# rmc en direct sur mac book pro



## tritonlight (18 Janvier 2010)

Quand j'essaie d'écouter rmc en direct j'ai un message:
La page «*Ecoutez la radio RMC en direct !*» contient des donnés de type MIME «*application/x-oleobject*». Comme vous ne possédez pas de module externe capable de gérer ce type MIME, ce contenu ne peut être affiché.


Comme indiqué dans autres posts de ce forum j'ai installé Flip4mac wmv.
Cela ne change rien.
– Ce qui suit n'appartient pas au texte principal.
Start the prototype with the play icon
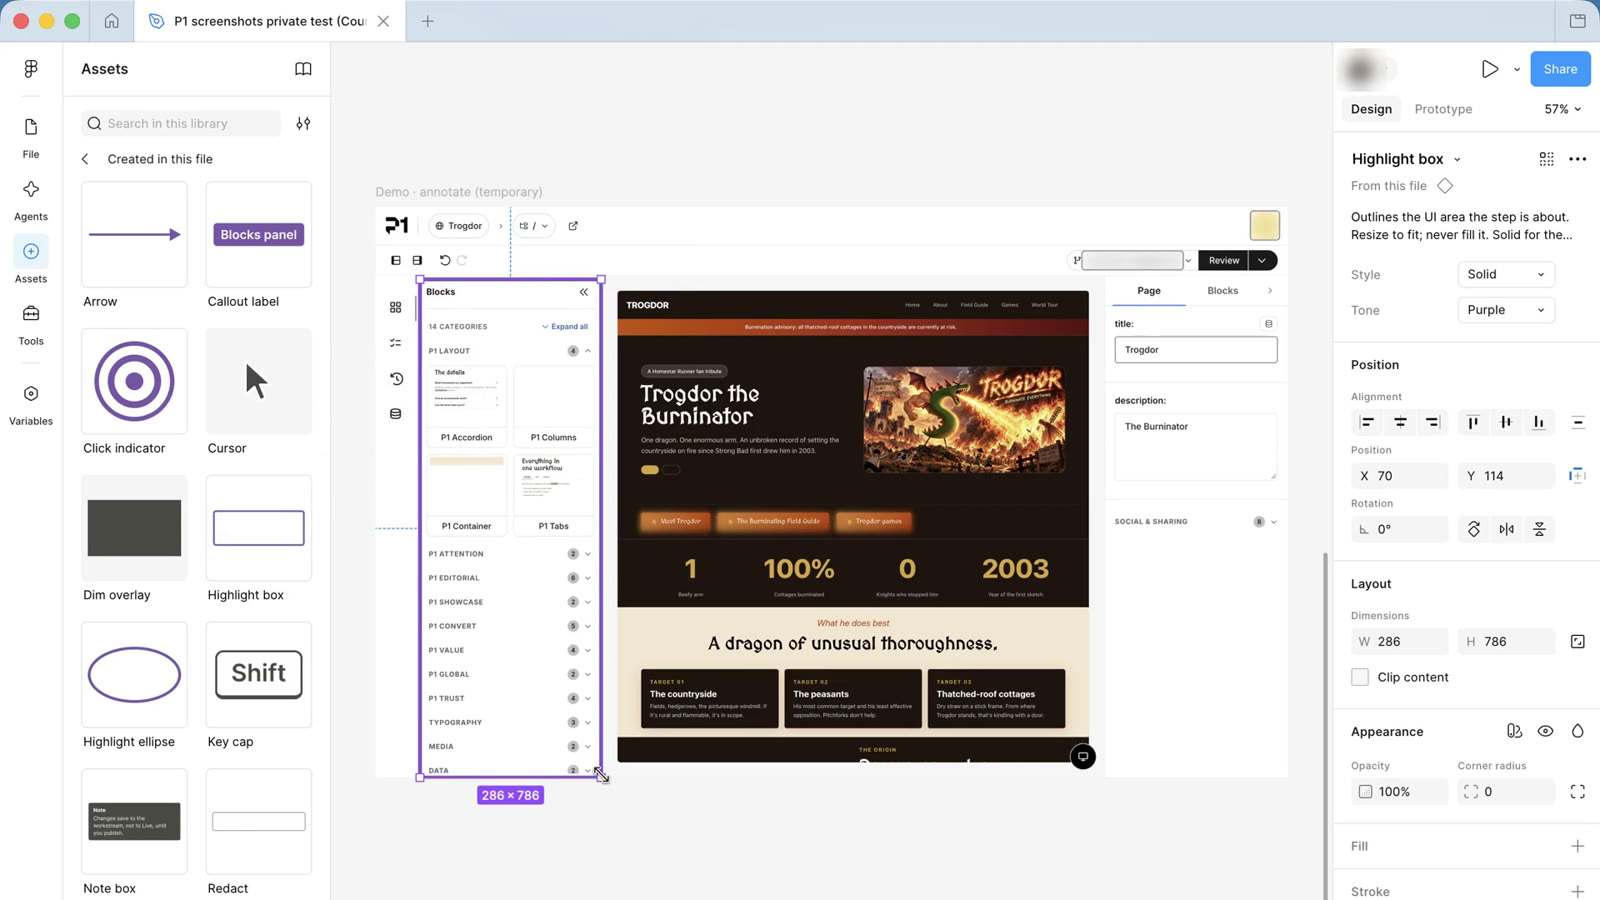 (1489, 69)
Toujours le même message.

Mon macos est la version 10.6.2
Safari 4.0.4
Quicktime player 10.0

Merci pour votre aide


----------



## pascalformac (18 Janvier 2010)

sinon il y a une bidouile qui permet d'écouter rmc directement dans itunes
A partir d'un fichier..de type quick time .mov qu'on fait ouvrir par itunes

-sur macg il y a eu plusieurs fichiers contenant divers radios en .mov ( des bestioles mov  de 4 ko) 
c'est très ancien , certains fichiers sont HS mais celui de rmc marche ( je viens de tester)

le zip de 8 ko 
il est là
http://forums.macg.co/internet-et-reseau/radio-sur-internet-107570.html


----------



## tritonlight (18 Janvier 2010)

Il y a 14 fichiers .mov du 2 août 2006 dans ce zip.
Je fais un glisser déplacer vers colonne de gauche itunes.
Aucun de ces fichiers ne fonctionne dans mon itunes qui est un 9.0.2 de décembre 2009.
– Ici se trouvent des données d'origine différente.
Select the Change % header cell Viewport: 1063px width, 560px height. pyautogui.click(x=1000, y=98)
Ces fichiers .mov sont de quelle nature ?
Existe-t-il une mise à jour postérieure à 2006 ?

Merci


----------



## pascalformac (18 Janvier 2010)

c'est pas  comme ca que tu dois faire
tu selectionnes le fichier et tu fais un clic CTRL et dans_ ouvrir avec_ tu choisis itunes

et voilà

ensuite tu auras rmc listé dans ta biblio iitunes
ca met un petit moment à se lancer mais ca se lance

( avec un compte d'heures  restant à ecouter  du """morceau"" fantaisiste , il me reste 596 heures  mais tu t'en fous )


----------



## joinman (18 Janvier 2010)

Perso, j'utilise Firefox pour rmcinfo 
Tu verras que ce navigateur est tous aussi rapide que safari avec une meilleure gestion des onglets.
J'utilise les deux suivant mon besoin.

A quoi bon se creuser la tête si il y a d'autres solutions plus simples :rateau: ( "faut passer direct aux solutions qui marchent" => private joke pour Pascal !)

Bonne soirée.


----------



## tritonlight (18 Janvier 2010)

Un frémissement.
Avec Ctrl clic ou Avancé puis Ouvrir le flux audio dans itunes j'arrive à lancer les radios dont j'ai la playlist en fichier m3u (trouvé sur http://flux.radio.free.fr/).
En revanche les fichiers .mov de la liste radio fr ne fonctionnent toujours pas dans itunes.
Dans la liste http://flux.radio.free.fr/ il y a aussi des adresses en .asx
Mon Quick time player 10.0 soit n'arrive pas à les lancer, soit les lit pendant quelques dizaines de secondes à quelques minutes puis s'arrête comme s'il était à la fin d'une séquence.


----------